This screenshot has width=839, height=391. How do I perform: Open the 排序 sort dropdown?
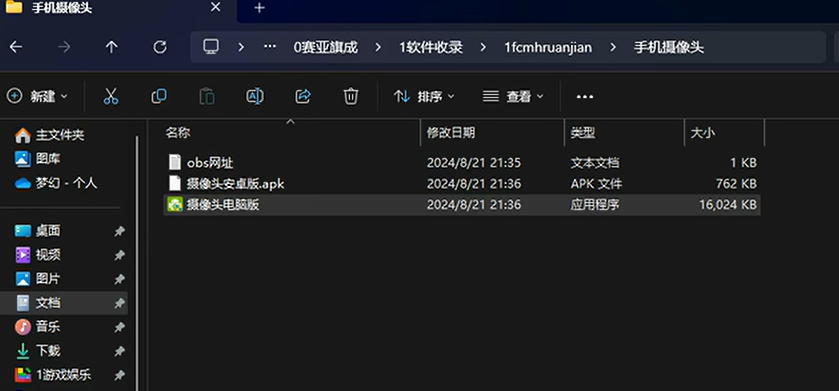pyautogui.click(x=424, y=96)
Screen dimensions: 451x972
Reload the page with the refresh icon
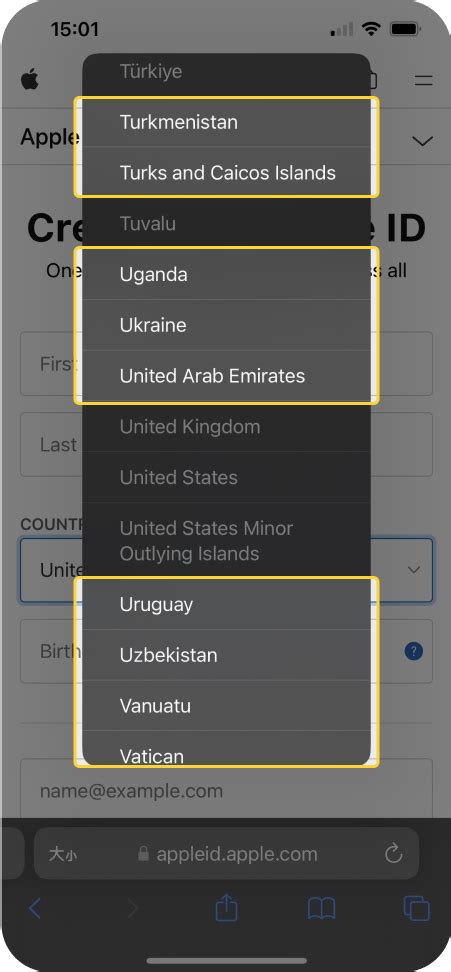[393, 854]
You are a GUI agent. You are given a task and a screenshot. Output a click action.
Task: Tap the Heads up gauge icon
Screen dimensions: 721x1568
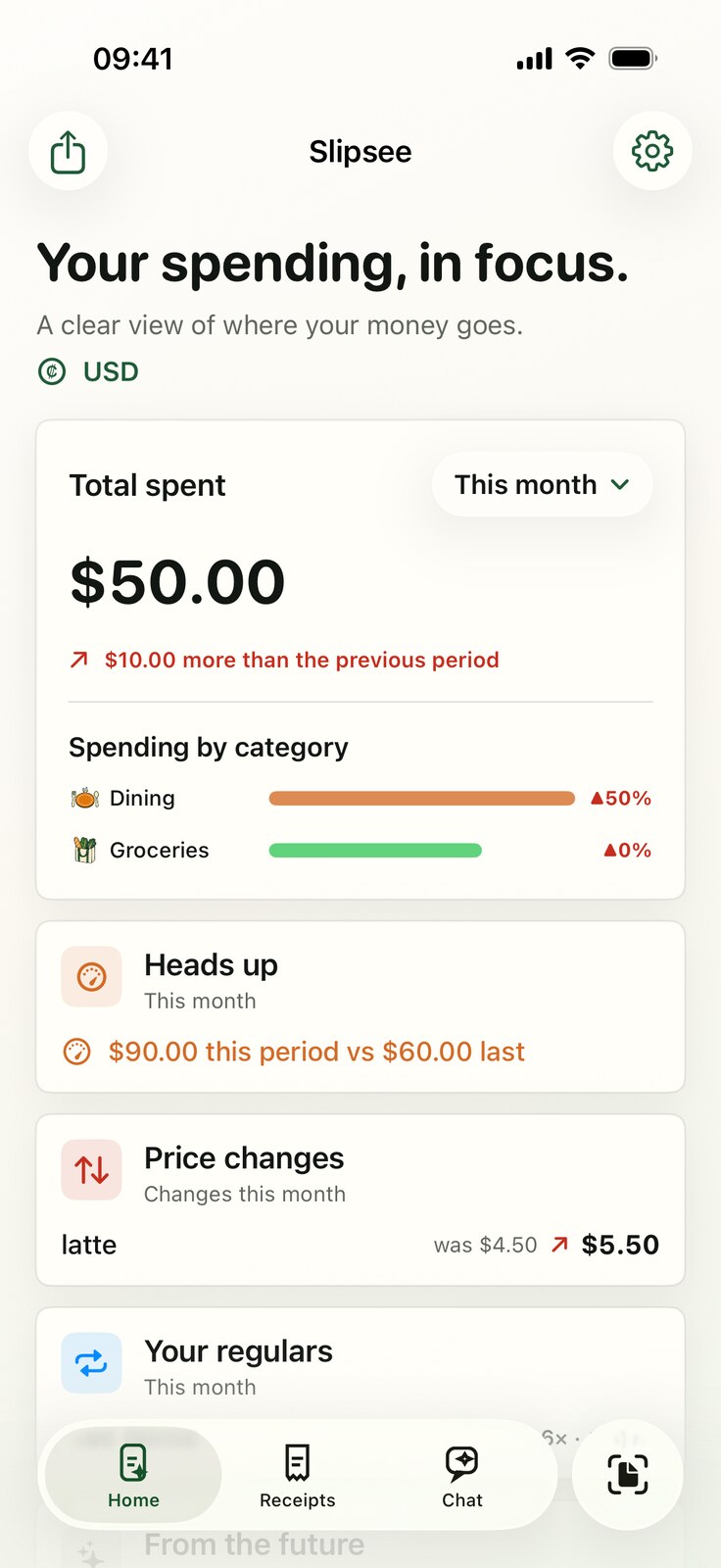(91, 976)
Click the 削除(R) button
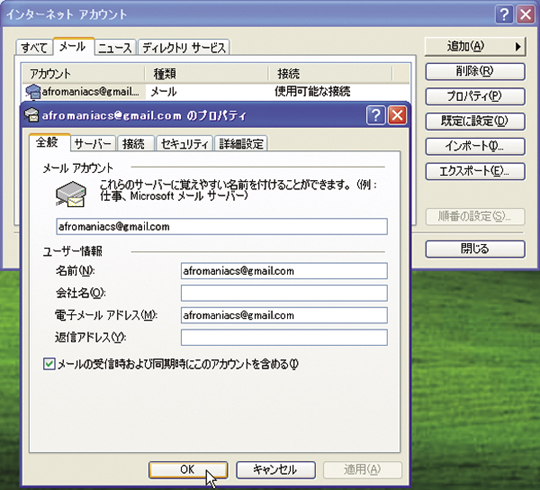The image size is (540, 490). pos(475,71)

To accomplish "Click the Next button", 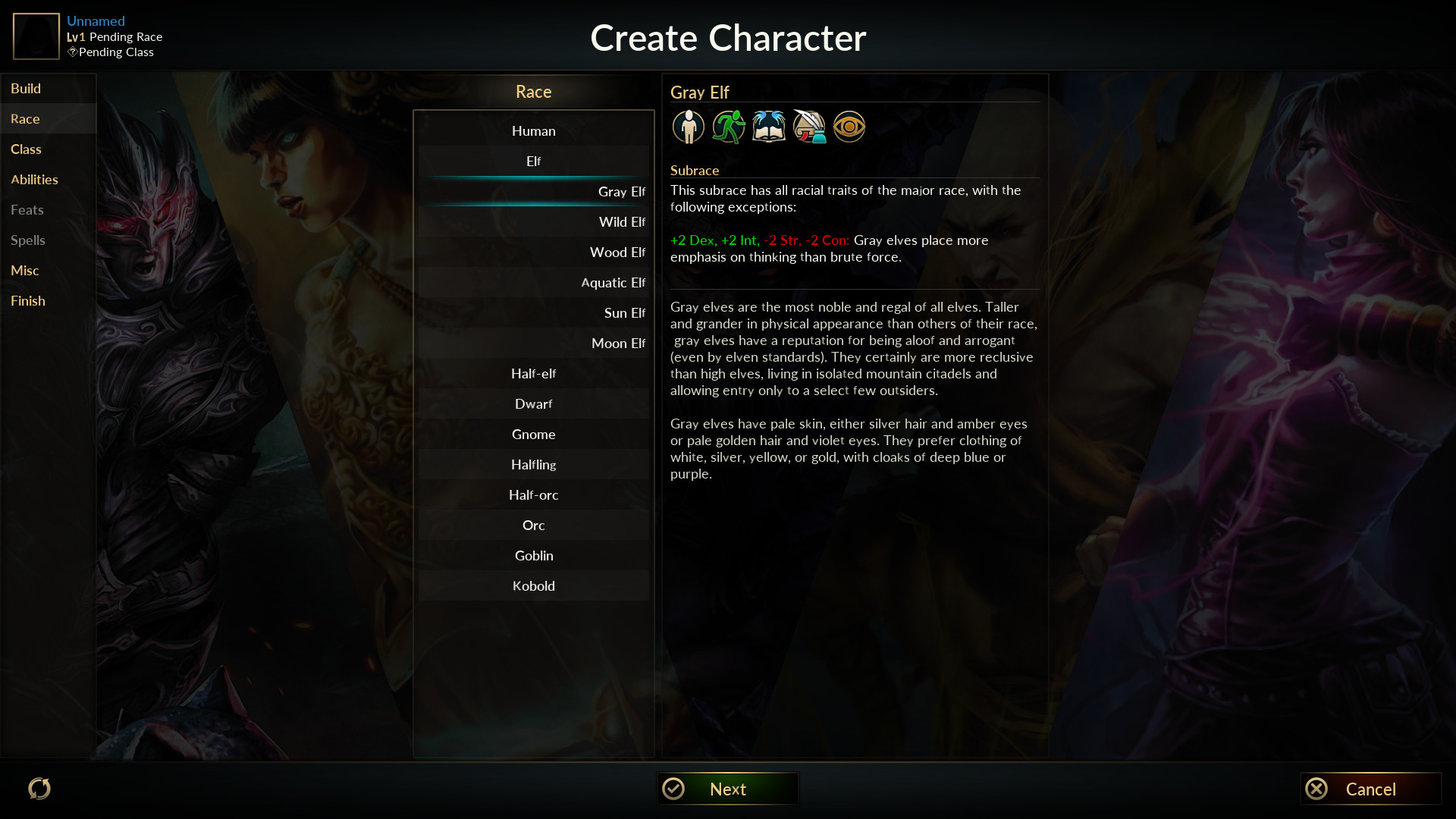I will pos(727,789).
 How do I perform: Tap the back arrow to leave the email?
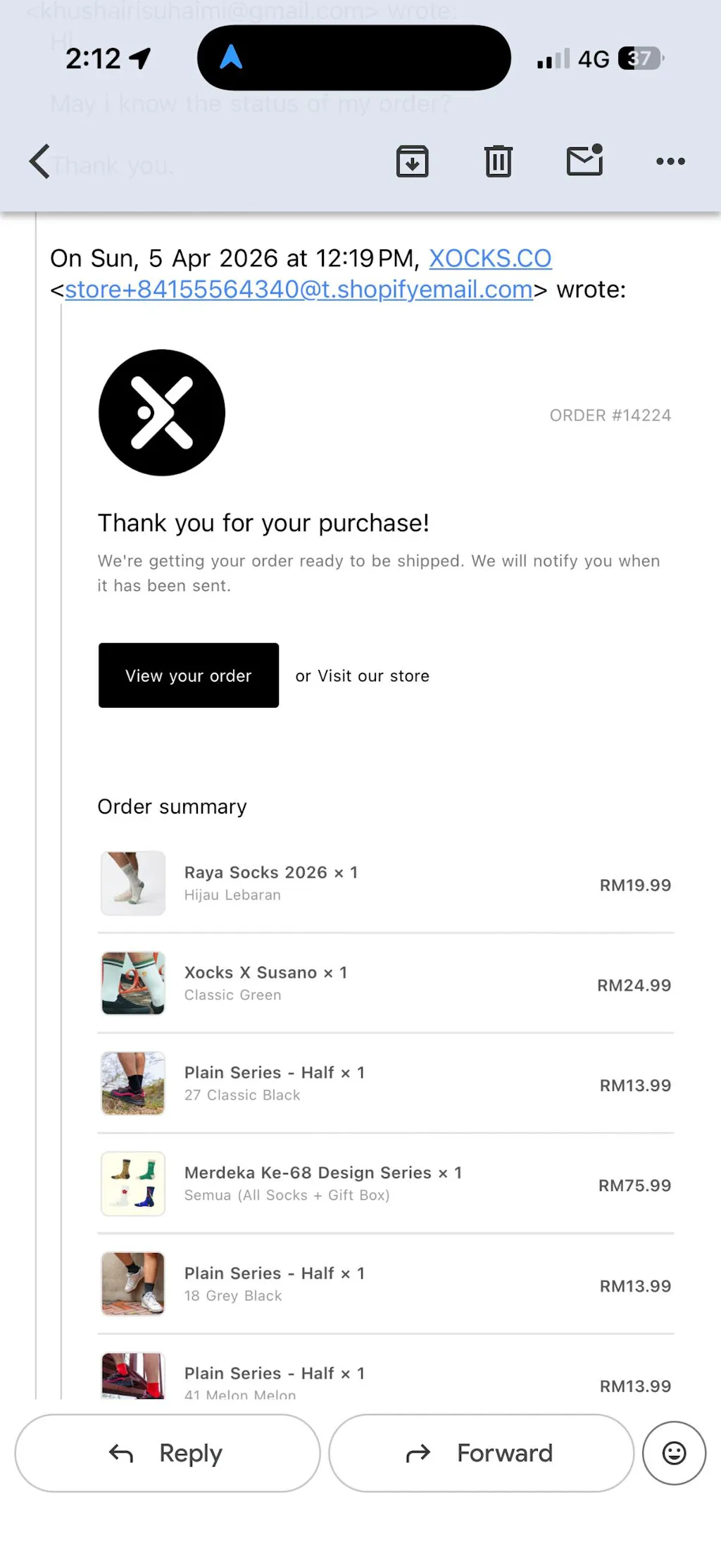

-=-=-

=== The task ===
With the pictures left out, restate word for word every line of the data above, from the first down to the line that contains "You are a GUI".

=== Exercise output ===
This screenshot has width=839, height=391. How do I perform: Open the 排序 sort dropdown?
pyautogui.click(x=424, y=96)
Screen dimensions: 451x972
Reload the page with the refresh icon
[393, 854]
You are a GUI agent. You are given a task and a screenshot. Output a click action.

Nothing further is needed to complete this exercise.